*DATA SECTION*.
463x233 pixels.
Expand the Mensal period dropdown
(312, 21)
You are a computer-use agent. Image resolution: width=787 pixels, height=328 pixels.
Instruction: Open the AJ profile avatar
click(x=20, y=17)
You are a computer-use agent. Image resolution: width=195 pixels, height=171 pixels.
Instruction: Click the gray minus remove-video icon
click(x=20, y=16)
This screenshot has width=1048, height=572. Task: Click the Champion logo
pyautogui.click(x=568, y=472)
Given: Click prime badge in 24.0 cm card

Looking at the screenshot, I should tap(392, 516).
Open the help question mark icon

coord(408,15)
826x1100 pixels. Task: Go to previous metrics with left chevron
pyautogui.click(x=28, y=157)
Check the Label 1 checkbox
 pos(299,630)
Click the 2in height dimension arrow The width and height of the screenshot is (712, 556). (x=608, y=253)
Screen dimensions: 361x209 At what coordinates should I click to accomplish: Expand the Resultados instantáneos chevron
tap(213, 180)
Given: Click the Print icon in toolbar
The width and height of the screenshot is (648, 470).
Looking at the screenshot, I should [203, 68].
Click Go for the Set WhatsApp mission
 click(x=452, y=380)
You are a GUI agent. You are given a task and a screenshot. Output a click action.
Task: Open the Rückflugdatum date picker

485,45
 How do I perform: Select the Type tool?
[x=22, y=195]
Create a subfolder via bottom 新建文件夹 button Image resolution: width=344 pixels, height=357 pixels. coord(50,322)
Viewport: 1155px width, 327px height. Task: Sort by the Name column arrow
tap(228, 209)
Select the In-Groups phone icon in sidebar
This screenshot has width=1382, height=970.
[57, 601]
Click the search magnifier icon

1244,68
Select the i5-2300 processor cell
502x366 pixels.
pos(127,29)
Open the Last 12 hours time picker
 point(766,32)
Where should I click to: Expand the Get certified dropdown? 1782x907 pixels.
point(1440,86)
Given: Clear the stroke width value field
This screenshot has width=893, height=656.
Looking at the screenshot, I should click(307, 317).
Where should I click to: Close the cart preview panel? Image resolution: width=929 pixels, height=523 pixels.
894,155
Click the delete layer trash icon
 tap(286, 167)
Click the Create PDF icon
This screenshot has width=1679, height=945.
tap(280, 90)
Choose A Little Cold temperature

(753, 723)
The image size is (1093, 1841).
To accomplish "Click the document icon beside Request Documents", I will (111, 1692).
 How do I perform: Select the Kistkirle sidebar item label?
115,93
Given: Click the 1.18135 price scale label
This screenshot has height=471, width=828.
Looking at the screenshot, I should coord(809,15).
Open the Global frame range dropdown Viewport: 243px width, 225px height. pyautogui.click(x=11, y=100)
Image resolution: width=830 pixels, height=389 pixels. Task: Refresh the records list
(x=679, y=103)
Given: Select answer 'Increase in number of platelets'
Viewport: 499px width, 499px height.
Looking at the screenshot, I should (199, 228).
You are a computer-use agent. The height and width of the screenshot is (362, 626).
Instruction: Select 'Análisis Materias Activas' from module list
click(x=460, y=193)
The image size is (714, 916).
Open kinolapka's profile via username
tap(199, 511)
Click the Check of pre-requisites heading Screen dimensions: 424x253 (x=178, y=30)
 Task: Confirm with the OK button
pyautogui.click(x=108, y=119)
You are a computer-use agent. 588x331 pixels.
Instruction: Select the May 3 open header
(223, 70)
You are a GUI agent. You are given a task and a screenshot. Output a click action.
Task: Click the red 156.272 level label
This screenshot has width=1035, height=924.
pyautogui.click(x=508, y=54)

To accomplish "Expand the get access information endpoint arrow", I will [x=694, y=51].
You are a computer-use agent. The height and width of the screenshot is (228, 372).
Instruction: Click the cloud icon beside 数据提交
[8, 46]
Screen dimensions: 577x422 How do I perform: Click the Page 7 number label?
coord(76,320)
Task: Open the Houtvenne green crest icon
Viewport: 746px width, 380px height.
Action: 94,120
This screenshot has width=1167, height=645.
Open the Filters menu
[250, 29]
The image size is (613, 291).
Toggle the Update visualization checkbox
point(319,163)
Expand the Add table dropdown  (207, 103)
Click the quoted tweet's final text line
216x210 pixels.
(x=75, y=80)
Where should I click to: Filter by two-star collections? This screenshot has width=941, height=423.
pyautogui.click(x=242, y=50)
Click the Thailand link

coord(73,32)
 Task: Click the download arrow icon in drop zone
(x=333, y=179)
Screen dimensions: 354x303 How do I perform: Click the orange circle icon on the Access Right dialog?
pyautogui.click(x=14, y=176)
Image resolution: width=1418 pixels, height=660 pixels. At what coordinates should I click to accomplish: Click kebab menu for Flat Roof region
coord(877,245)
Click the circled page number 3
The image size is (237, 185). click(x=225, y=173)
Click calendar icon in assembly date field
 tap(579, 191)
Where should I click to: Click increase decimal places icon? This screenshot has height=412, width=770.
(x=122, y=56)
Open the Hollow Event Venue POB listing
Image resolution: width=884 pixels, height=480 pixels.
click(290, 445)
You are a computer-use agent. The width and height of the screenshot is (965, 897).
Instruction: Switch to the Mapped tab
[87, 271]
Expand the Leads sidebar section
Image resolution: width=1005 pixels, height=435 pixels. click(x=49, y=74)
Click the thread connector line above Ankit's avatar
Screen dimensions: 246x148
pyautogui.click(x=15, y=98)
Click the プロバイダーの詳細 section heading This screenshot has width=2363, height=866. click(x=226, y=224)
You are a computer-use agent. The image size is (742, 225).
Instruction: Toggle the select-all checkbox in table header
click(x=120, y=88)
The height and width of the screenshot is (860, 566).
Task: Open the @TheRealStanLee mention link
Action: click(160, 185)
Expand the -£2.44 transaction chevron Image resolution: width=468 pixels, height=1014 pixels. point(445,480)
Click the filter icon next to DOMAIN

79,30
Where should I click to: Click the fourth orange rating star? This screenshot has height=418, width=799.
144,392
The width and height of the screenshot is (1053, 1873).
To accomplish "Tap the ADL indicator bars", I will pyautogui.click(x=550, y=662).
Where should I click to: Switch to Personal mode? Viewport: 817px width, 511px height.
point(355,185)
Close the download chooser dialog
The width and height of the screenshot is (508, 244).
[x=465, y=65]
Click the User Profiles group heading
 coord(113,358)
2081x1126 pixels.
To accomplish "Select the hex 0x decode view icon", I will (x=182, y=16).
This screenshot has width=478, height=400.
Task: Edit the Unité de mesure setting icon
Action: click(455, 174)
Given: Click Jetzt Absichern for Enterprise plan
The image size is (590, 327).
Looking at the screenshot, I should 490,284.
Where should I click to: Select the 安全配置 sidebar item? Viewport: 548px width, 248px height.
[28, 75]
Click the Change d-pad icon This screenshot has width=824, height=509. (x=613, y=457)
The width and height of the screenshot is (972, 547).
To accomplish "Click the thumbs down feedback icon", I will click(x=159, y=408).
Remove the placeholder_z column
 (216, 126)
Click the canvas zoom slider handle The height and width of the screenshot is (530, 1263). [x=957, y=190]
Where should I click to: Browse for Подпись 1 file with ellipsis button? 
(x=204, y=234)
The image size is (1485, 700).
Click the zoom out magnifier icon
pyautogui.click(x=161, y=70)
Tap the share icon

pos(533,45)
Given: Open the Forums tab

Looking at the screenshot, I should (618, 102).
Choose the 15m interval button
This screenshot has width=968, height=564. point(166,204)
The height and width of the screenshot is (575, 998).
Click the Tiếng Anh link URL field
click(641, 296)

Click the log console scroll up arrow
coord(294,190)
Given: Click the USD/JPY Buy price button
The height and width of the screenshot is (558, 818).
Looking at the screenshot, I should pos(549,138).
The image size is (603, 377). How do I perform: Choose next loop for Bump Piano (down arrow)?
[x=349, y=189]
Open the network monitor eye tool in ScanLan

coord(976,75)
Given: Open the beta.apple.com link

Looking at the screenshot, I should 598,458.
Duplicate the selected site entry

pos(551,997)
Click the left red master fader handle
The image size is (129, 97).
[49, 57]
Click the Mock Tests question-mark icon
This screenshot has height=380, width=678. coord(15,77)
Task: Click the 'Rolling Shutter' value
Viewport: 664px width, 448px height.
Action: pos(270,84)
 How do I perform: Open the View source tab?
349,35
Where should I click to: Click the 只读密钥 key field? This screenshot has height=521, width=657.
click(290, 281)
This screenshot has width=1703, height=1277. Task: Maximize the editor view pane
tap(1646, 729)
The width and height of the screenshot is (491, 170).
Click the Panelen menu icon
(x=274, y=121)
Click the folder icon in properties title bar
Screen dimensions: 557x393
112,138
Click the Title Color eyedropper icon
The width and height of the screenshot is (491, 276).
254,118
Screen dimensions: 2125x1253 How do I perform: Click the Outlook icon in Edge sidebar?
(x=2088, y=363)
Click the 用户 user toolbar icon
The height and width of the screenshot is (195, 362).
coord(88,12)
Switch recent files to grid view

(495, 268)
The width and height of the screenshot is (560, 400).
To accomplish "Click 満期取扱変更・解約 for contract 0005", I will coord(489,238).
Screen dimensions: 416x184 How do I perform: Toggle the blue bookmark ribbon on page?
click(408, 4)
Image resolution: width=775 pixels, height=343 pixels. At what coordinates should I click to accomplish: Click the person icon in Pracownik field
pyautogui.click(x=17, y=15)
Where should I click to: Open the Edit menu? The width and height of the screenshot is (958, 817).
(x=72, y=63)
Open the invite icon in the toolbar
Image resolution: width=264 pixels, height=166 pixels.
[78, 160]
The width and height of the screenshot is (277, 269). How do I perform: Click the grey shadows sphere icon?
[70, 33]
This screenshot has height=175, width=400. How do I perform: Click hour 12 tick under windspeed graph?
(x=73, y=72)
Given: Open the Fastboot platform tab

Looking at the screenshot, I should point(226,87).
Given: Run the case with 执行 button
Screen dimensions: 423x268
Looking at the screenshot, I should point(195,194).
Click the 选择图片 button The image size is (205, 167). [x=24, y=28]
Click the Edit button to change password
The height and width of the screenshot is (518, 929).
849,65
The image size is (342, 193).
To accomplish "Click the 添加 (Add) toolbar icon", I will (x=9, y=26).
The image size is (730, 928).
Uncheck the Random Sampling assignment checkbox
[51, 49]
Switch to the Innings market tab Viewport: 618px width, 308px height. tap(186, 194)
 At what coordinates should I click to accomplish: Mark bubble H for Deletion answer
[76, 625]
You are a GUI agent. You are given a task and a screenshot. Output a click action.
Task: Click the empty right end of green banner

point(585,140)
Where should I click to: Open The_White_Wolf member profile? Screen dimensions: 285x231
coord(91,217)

*EXERCISE GOAL*. Count the lines in the rows above that contain the string "Toggle" and give only the number.

*WORKED ANSWER*. 3